Seit der Neufassung des § 71 BGB im Jahr 2009 ist bei einer Satzungsänderung für die Anmeldung eine Abschrift des die Änderung enthaltenden Beschlusses und der Wortlaut der vollständigen Satzung beizufügen. Dabei müssen in dem Wortlaut der Satzung die geänderten Bestimmungen mit dem Beschluss über die Satzungsänderung, die unveränderte Bestimmung mit dem zuletzt eingereichten vollständigen Wortlaut der Satzung und, wenn die Satzung geändert wurde, ohne dass ein vollständiger Wortlaut der Satzung eingereicht wurde, auch mit den zuvor eingetragenen Änderungen übereinstimmen (§ 71 Abs. 1 Satz 4 BGB). Für das Registergericht muss also aus den vorgelegten Unterlagen die "Satzungshistorie" insgesamt erkennbar sein.

Dies war im vorliegenden Fall nicht gegeben, da der eingereichte Satzungstext zeigte, dass der unverändert gebliebene Teil der Satzung nicht mit dem Wortlaut der früheren Satzung des Vereins übereinstimmte.

c) Auch die Vornahme nicht beschlossener rein redaktioneller Änderungen fallen unter den Begriff der Satzungsänderung

Was in der Praxis häufig übersehen wird, zeigte sich auch in diesem Fall: Selbst rein redaktionelle Änderungen erfüllen den Begriff der Satzungsänderung nach § 33 Abs. 1 Satz 1 BGB.

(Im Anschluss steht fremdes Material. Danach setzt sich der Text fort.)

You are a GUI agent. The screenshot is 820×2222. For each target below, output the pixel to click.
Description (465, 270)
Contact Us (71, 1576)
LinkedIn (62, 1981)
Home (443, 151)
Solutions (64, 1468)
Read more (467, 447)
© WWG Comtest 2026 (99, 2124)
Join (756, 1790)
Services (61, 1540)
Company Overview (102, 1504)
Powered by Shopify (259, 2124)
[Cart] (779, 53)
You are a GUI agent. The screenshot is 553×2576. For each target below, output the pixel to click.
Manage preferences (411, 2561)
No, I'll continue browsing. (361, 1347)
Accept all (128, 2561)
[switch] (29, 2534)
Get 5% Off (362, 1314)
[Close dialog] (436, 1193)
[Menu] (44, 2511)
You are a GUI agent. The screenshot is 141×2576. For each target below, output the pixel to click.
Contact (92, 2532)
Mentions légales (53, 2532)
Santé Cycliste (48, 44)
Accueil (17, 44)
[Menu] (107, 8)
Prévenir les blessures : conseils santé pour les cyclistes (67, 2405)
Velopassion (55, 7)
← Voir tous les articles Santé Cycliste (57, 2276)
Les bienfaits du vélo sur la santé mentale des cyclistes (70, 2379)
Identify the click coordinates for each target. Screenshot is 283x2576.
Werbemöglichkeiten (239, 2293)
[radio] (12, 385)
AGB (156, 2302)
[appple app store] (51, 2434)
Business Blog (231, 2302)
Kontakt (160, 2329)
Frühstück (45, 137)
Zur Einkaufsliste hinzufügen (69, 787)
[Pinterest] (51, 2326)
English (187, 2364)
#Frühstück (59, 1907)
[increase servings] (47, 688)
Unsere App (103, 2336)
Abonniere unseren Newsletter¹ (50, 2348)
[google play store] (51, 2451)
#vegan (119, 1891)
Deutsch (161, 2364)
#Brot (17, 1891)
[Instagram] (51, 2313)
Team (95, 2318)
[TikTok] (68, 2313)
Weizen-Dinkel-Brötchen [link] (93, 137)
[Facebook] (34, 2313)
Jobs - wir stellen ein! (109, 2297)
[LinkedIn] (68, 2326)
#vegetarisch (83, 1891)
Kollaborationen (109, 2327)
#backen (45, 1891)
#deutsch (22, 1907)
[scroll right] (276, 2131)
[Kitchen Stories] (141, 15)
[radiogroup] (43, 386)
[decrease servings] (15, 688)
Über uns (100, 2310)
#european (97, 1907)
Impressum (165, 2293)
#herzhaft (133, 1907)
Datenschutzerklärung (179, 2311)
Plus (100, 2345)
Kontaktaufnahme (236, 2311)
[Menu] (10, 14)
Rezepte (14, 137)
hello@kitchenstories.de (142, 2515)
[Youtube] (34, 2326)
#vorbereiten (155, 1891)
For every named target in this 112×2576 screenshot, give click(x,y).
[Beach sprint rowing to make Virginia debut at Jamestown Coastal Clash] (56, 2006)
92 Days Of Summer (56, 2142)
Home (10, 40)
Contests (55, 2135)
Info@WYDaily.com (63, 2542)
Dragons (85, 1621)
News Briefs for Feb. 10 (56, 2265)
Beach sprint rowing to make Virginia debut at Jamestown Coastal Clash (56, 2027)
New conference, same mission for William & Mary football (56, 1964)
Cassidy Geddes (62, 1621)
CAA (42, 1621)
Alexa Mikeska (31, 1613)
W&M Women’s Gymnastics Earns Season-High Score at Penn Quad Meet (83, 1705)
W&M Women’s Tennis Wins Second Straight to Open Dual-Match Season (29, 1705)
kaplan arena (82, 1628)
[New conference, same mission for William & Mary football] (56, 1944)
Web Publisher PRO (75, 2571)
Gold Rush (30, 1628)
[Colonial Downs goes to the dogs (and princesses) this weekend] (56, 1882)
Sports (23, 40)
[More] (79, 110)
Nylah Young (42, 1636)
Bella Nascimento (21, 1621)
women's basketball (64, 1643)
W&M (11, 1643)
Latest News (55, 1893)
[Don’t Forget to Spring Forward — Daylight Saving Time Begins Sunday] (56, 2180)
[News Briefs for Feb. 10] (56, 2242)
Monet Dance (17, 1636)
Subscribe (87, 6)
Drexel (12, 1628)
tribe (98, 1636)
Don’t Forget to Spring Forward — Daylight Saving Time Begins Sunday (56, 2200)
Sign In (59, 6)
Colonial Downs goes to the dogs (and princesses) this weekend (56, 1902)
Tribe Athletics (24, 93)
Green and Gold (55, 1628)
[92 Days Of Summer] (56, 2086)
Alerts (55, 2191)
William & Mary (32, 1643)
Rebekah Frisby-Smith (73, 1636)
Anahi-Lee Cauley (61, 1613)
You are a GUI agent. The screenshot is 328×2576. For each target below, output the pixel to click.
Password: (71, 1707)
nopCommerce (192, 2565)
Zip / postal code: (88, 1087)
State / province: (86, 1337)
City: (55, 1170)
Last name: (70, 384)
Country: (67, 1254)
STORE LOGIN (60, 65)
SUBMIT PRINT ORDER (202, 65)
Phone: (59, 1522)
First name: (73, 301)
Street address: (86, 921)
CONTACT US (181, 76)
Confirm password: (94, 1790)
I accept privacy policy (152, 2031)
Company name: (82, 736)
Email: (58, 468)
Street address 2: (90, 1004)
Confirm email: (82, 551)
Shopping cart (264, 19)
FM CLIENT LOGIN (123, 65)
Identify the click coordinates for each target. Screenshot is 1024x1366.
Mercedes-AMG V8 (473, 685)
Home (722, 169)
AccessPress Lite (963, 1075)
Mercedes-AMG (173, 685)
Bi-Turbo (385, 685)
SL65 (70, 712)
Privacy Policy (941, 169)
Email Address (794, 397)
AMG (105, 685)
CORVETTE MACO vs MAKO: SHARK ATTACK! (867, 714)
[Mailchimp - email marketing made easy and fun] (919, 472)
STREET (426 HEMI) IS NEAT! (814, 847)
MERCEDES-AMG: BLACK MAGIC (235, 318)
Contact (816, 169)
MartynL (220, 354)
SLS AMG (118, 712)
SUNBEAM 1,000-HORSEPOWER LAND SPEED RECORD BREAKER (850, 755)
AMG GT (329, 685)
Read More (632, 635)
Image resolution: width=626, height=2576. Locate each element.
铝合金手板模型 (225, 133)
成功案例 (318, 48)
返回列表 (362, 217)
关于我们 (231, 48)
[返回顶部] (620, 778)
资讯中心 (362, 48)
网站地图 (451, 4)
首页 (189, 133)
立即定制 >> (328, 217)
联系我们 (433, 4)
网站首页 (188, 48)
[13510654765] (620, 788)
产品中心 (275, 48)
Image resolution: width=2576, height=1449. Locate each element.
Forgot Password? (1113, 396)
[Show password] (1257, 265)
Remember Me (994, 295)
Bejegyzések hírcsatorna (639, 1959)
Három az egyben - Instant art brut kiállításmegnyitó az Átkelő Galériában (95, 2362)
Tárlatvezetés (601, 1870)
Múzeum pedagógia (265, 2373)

Im vorliegenden Fall hatte der Verein nach der Beschlussfassung in der Mitgliederversammlung die Absatznummerierung bei einzelnen Paragrafen der neuen Satzung geändert, ohne dass dies in der Mitgliederversammlung ordnungsgemäß beschlossen worden war. Dies stellt einen Verstoß gegen § 33 Abs. 1 Satz 1 BGB dar, sodass diese Änderung unwirksam ist und nicht in das Vereinsregister eingetragen werden kann.

d) Pflicht des Registergerichts zur Überprüfung des eingereichten Wortlauts der Satzung

Das Registergericht hatte zu Recht in seine Überprüfung die Frage mit einbezogen, ob der eingereichte Wortlaut der Satzung tatsächlich der aktuellen Satzung entsprach. Denn die Neufassung des § 71 Abs. 1 Satz 3, 4 BGB begründet insofern eine Prüfpflicht des Registergerichts. Nach Sinn und Zweck der Neufassung des § 71 Abs. 1 BGB soll die einzureichende Satzung bzw. Satzungsänderung eine verlässliche Grundlage sowohl für das Registergericht als auch für den in das Register Einsicht Nehmenden sein. Eine solche Funktion setzt die vollständige Überprüfung einer Satzungsanmeldung voraus.

 
Hinweis
  • Mit dem Protokoll der Mitgliederversammlung, in der eine Satzungsänderung beschlossen wurde, muss zusätzlich der vollständige Wortlaut der vollständig neu gefassten Satzung eingereicht werden.
  • Es ist darauf zu achten, dass die beschlossenen Satzungsänderungen in den Text der einzureichenden Satzung vollständig und im Wortlaut analog dem Protokoll der Versammlung übernommen wurden.
  • Der unverändert gebliebene Satzungsteil muss mit dem Wortlaut der derzeit eingetragenen Satzung übereinstimmen. In der Praxis kommt es also darauf an, mit der richtigen Fassung der Satzung zu arbeiten.

Jegliche auch noch so kleine Änderung im Satzungstext erfüllt den Tatbestand einer Satzungsänderung. Dies gilt auch für rein redaktionelle, formale und gliederungstechnische Veränderungen im Satzungstext. Diese können nicht im Nachhinein ohne Beschluss der Mitgliederversammlung vorgenommen werden.